# 页面:
┄┄┄┄┄┄┄┄┄┄

In [3]:
import numpy as np 
import pandas as pd 
import seaborn as sns
import matplotlib.pyplot as plt
import datetime as df
import warnings
import csv
warnings.simplefilter(action='ignore', category=FutureWarning)
from lightgbm import LGBMRegressor
from sklearn.model_selection import train_test_split
from xgboost import XGBClassifier
import os
for dirname, _, filenames in os.walk('/kaggle/input'):
    for filename in filenames:
        print(os.path.join(dirname, filename))


In [4]:
#读取定义数据文件CSV
items = pd.read_csv('../input/competitive-data-science-predict-future-sales/items.csv')
item= pd.read_csv ('../input/competitive-data-science-predict-future-sales/item_categories.csv')
train = pd.read_csv('../input/competitive-data-science-predict-future-sales/sales_train.csv')
shops = pd.read_csv('../input/competitive-data-science-predict-future-sales/shops.csv')

┄┄┄┄┄┄┄┄┄┄

# 任务目标:
请从上面那段销量预测代码的最后一行之后接着往下写。 这些数据与上面的页面无关，是另一份独立的材料。

# 数据节选:
┄┄┄┄┄┄┄┄┄┄

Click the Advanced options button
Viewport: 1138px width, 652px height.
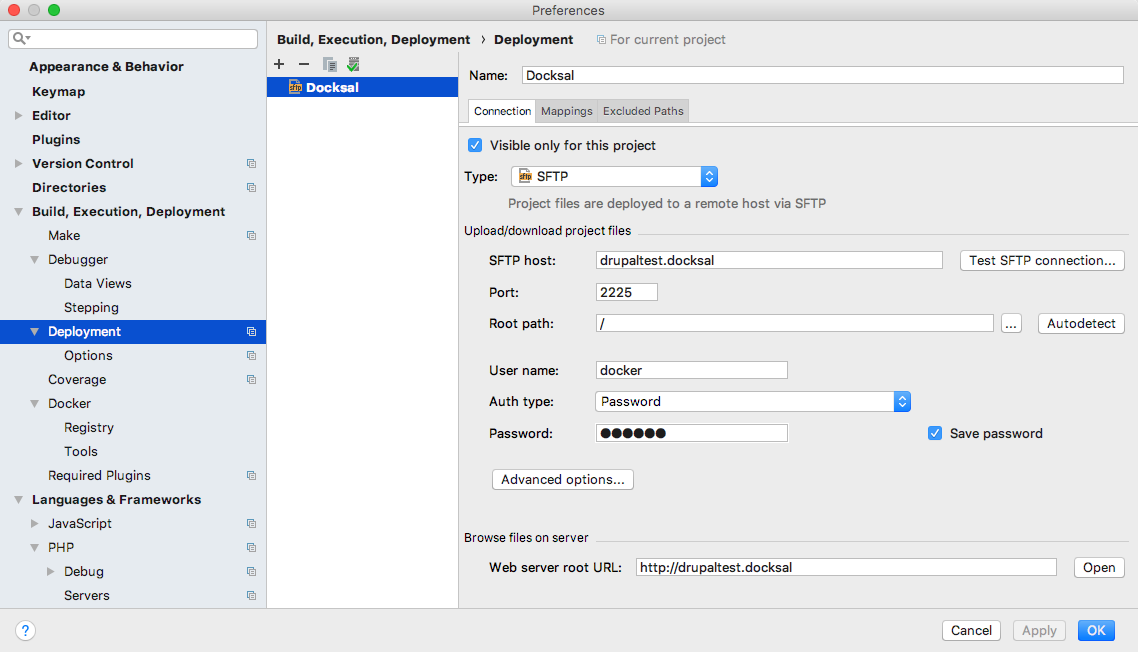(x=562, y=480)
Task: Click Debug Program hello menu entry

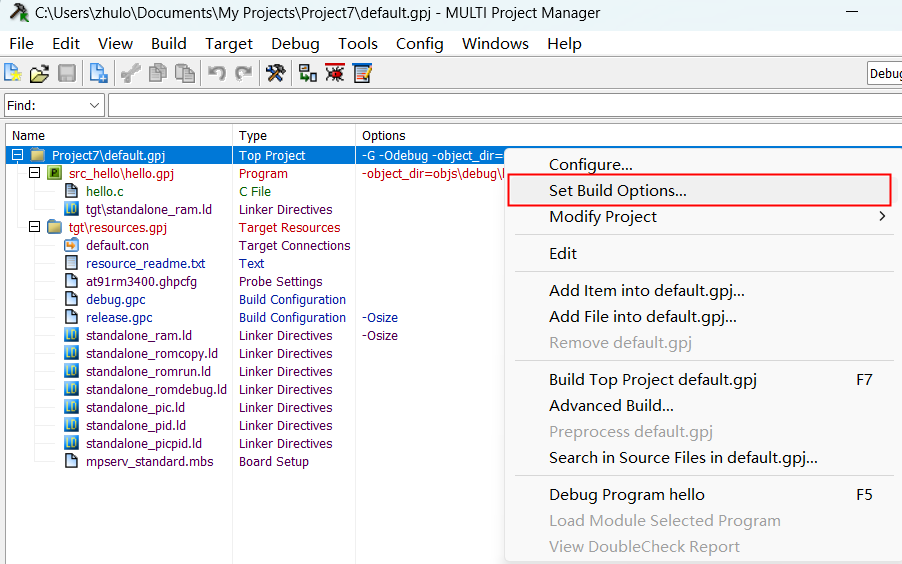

┄┄┄┄┄┄┄┄┄┄

# 本题答案:
test= pd.read_csv('../input/competitive-data-science-predict-future-sales/test.csv')


In [8]:
def Hxw(data):
    print("----------Top-5- Record----------")
    print(data.head(3))
    print("-----------Information-----------")
    print(data.info(null_counts=True))
    print("----------Shape of Data----------")
    print(data.shape)
    print("---------------------------------")

In [9]:
Hxw(train)
Hxw(test)

In [10]:
#查看商品种类信息
item.head()

In [11]:
#查看商品信息
items.head()

In [12]:
#查看商店信息
shops.head()

In [13]:
train.head()

In [19]:
#每天的销量图
%matplotlib inline

plt.figure(figsize=(14, 4))
g = sns.distplot(
    np.log(train[train['item_cnt_day'] > 0]['item_cnt_day']))
g.set_title("Item Sold Count Distribuition", fontsize=18)
g.set_ylabel("Frequency", fontsize=12)

In [22]:
#导入plotly工具
import plotly.offline as offline
import plotly.graph_objs as go
import plotly.offline as py
from plotly.offline import init_notebook_mode, iplot
init_notebook_mode(connected=True)
offline.init_notebook_mode()

In [23]:
#商店所有物品的价格
temp = train.groupby('shop_id')['item_price'].sum()
# 画出柱状图
trace = [go.Bar(x=temp.index, y=temp.values,)]
# 设置图的字体颜色等
layout = go.Layout(
    title="TOP 25 Shop Name by Total Amount Sold ",
    yaxis=dict(title='Total Sold')
)
# 画出图形
fig = go.Figure(data=trace, layout=layout)
iplot(fig, filename='schoolStateNames')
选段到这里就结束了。